__Your goal__
Turn the records below, from the line with "This screenshot has height=200, width=576." up to and including the line with "click(x=18, y=90)", into a two-column CSV with the headers text and answer. Give one row for each record and its answer, with each value in a single quoted field and line breaks replaced by spaces.

________________________________________

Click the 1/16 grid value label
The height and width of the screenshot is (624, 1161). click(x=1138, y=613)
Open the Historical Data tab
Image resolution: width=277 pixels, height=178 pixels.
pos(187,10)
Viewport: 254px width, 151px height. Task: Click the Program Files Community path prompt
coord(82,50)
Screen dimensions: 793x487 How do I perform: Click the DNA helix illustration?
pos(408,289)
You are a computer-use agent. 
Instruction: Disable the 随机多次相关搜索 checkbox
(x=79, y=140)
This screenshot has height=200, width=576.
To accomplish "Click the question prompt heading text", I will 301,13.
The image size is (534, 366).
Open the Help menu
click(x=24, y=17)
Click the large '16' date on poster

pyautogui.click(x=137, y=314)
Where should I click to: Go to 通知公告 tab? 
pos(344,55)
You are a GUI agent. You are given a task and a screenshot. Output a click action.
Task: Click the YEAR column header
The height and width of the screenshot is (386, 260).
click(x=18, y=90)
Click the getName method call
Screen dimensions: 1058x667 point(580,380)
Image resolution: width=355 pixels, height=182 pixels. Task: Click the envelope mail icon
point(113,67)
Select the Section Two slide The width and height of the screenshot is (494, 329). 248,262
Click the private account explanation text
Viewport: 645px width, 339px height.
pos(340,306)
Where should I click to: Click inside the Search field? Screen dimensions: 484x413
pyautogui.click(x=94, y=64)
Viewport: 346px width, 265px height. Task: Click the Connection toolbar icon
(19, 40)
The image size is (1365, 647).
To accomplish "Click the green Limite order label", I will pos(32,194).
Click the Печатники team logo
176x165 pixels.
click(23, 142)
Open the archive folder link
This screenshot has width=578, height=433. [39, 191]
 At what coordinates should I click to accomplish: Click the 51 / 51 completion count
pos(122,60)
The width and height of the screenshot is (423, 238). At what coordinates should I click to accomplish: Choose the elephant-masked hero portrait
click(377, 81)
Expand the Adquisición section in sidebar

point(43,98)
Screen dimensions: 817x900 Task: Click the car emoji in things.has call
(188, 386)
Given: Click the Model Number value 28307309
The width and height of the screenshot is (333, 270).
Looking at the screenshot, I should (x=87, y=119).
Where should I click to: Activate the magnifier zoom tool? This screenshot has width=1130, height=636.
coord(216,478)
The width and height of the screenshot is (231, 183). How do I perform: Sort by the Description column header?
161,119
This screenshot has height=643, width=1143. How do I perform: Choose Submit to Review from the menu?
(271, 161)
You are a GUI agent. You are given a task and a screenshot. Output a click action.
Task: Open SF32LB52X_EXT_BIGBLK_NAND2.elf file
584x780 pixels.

________________________________________

__Output for this task__
text,answer
"This screenshot has height=200, width=576. To accomplish ""Click the question prompt heading text"",","I will 301,13."
"The image size is (534, 366). Open the Help menu","click(x=24, y=17)"
"Click the large '16' date on poster","pyautogui.click(x=137, y=314)"
"Where should I click to: Go to 通知公告 tab?","pos(344,55)"
"You are a GUI agent. You are given a task and a screenshot. Output a click action. Task: Click the YEAR column header The height and width of the screenshot is (386, 260).","click(x=18, y=90)"